Nel frattempo, però, Matteo avverte dolore anche a una spalla.
La mamma, chiaramente, trattandosi di un bimbo vivace che a tre anni e mezzo è iper attivo nel corso della giornata, chiede al medico se è possibile ogni tanto togliere il fazzoletto e lasciare l’arto libero e la risposta è affermativa.
La scoperta. Ma Matteo, nonostante la diagnosi, nonostante gli antidolorifici prescritti, trascorre una notte insonne e con lui anche i genitori. «Non si è fatto togliere nemmeno la maglia - racconta la mamma - ed è stato un pianto continuo per tutta la notte, tnto che la mattina successiva, con mio marito abbiamo deciso di recarci al pronto soccorso dell’ospedale Bambin Gesù di Roma, dove Matteo è stato subito preso in carico e contestualmente ci è stato chiesto di mostrare gli esami effettuati a Rieti».
Ma a Rieti esami strumentali, come detto, non ne erano stati fatti e lo stupore dei medici del nosocomio romano sono espliciti. «Come hanno potuto parlare di forte contusione senza averla prima verificata?», si chiede un medico.

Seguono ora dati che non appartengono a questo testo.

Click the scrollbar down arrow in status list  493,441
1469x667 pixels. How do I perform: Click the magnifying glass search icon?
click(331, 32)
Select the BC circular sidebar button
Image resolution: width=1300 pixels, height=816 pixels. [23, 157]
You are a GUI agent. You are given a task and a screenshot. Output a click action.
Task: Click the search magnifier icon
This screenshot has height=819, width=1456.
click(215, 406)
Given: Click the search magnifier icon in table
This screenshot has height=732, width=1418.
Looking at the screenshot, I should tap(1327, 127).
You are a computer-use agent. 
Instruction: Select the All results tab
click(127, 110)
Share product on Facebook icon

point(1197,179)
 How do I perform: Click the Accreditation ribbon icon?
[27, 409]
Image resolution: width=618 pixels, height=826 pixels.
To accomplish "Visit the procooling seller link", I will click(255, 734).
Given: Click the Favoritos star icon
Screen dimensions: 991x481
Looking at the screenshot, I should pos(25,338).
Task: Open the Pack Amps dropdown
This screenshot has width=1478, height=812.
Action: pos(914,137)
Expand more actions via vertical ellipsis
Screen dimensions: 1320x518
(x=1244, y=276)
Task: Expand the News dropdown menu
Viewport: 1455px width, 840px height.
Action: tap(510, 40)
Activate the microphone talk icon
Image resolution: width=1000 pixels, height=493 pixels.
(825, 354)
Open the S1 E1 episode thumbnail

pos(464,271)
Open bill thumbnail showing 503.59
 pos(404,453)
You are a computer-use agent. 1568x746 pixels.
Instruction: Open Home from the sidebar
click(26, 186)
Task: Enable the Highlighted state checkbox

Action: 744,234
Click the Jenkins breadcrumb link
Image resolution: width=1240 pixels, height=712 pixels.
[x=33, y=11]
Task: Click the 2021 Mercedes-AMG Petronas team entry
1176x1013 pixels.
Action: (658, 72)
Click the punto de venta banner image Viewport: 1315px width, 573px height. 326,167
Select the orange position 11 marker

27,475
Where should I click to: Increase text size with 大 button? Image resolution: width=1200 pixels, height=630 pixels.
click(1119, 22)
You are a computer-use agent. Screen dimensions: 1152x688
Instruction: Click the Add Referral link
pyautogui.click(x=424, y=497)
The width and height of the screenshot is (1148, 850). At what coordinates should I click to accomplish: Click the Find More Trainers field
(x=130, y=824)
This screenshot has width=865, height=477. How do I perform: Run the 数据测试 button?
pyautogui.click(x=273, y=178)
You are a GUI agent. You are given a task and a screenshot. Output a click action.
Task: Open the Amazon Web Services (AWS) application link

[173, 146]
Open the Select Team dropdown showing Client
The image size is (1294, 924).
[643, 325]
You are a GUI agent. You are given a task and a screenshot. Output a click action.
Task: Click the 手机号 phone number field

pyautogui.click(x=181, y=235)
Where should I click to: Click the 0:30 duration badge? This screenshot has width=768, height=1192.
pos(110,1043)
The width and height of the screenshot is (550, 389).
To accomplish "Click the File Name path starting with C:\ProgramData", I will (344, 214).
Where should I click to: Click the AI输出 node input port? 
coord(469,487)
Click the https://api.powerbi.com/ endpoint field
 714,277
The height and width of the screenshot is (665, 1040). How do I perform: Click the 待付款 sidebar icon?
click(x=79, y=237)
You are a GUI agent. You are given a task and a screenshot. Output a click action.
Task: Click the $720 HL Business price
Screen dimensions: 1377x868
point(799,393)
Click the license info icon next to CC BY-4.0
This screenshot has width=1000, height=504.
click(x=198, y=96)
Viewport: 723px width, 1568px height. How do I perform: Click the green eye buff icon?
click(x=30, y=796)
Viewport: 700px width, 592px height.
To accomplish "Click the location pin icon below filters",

Morale della favola: Matteo viene immediatamente sottoposto a raggi e la lastra evidenzia una frattura composta della clavicola sinistra, per la quale è servita una fasciatura immobilizzante che il bimbo dovrà portare per un mese filato, dopodiché per i successivi 60 giorni dovrà evitare il più possibile di subìre colpi accidentali o cadute per consentire all’articolazione di guarire del tutto. «Siamo sinceramente esterrefatti - conclude la mamma di Matteo - non è possibile ritrovarsi in queste condizioni, rispetto alla sanità, in un capoluogo di provincia. Sicuramente, prenderemo in considerazione azioni legali, laddove dovessero essercene i presupposti, perché passare da una diagnosi di contusione a una frattura ce ne passa». E anche tanto.